Parts of the exercise =
1) Answer the following from the question on converting a JSON timestamp field, one line each:
(a) Which field does the JSON file contain that the writer wishes to convert?
(b) Into what format should that field be converted?
(c) What did every attempt return?
2) State whether each statement agrees with the question on converting a JSON timestamp field, answering yes or no and quoting the words that decide it:
(a) The server_received_time value is held as a String.
(b) The JSON file is read into a data frame.
(c) The code displays twenty rows.
3) Resume the question on converting a JSON timestamp field from the point where it stops.

=== Passage given ===

Reputation: 7411
I am reading some JSON file into a data frame and I want to convert a field in it into a specific format, the JSON file has server_received_time
with the following format as String I want to convert it to be like yyyy-MM-dd:hh
"server_received_time":"2019-01-26T03:04:36Z"
but whatever I tied just returned null
df.select("server_received_time")
.withColumn("tx_date", to_date($"server_received_time", "yyy-MM-dd:hh").cast("timestamp"))
.withColumn("tx_date2", to_timestamp($"server_received_time", "yyy-MM-dd:hh").cast("timestamp"))
.withColumn("tx_date3", to_date(unix_timestamp($"server_received_time", "yyyy-MM-dd:hh").cast("timestamp")))
.withColumn("tx_date4", to_utc_timestamp(to_timestamp(col("server_received_time"), "yyyy-MM-dd:hh"), "UTC"))
.withColumn("tx_date5", to_timestamp($"server_received_time","yyyy-MM-dd:hh"))
.show(10, false)

=== Information supplied ===

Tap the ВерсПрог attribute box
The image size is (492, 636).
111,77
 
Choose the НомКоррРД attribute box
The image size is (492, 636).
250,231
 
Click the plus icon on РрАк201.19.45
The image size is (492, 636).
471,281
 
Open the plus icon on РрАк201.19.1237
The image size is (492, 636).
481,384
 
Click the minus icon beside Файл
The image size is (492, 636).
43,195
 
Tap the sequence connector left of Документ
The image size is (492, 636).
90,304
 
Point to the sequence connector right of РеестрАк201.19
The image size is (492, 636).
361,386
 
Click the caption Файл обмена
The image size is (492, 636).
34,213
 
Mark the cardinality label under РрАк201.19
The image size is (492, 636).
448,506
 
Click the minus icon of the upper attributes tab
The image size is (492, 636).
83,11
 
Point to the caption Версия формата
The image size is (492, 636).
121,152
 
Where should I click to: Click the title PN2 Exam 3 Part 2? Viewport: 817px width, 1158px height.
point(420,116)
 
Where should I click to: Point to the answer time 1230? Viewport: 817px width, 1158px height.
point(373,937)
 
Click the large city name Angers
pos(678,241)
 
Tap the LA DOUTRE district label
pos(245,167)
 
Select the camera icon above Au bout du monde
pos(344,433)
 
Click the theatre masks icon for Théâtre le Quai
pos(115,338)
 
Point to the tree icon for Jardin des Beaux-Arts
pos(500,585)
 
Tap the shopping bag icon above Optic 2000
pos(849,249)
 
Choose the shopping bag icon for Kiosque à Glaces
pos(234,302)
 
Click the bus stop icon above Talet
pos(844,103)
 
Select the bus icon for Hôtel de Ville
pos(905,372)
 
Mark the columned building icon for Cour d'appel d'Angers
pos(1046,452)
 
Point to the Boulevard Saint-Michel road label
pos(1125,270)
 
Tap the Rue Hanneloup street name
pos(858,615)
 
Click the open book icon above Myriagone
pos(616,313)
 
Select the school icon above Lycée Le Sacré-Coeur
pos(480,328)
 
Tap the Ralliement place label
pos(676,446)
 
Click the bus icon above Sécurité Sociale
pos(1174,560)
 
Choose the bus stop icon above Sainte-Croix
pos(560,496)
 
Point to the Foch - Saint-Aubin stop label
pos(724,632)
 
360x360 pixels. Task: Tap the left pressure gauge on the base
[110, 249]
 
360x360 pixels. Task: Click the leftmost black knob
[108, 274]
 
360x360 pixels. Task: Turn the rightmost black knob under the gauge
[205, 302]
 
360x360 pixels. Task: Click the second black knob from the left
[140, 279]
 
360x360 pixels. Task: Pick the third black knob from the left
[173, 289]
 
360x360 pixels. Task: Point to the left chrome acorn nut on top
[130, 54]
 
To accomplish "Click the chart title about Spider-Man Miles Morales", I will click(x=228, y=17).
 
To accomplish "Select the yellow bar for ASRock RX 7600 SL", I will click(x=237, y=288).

===

Responses in order =
1)
(a) server_received_time
(b) yyyy-MM-dd:hh
(c) null

2)
(a) Yes: "with the following format as String"
(b) Yes: "I am reading some JSON file into a data frame"
(c) No: ".show(10, false)"

3)
+--------------------+-------+--------+--------+--------+--------+
|server_received_time|tx_date|tx_date2|tx_date3|tx_date4|tx_date5|
+--------------------+-------+--------+--------+--------+--------+
|2019-02-18T16:02:20Z|null |null |null |null |null |
|2019-02-18T16:02:20Z|null |null |null |null |null |
|2019-02-18T16:02:20Z|null |null |null |null |null |
|2019-02-18T16:02:20Z|null |null |null |null |null |
|2019-02-18T16:02:20Z|null |null |null |null |null |
|2019-02-18T16:02:20Z|null |null |null |null |null |
|2019-02-18T16:02:20Z|null |null |null |null |null |
|2019-02-18T16:02:20Z|null |null |null |null |null |
|2019-02-18T16:02:20Z|null |null |null |null |null |
|2019-02-18T16:02:20Z|null |null |null |null |null |
+--------------------+-------+--------+--------+--------+--------+
I want to have the server_received_time
in this format yyyy-MM-dd:hh
Upvotes: 0
Views: 3570
Reputation: 936
The format is different. This should work as below:
df.select(date_format(to_timestamp($"server_received_time", "yyyy-MM-dd'T'HH:mm:ss'Z'"), "yyyy-MM-dd:hh").as("custom_date"))
Upvotes: 1
Reputation: 46
to_
methods take actual format, not desired output format. To format you have to convert data back to string
import org.apache.spark.sql.functions._
val df = Seq("2019-02-18T16:02:20Z").toDF("server_received_time")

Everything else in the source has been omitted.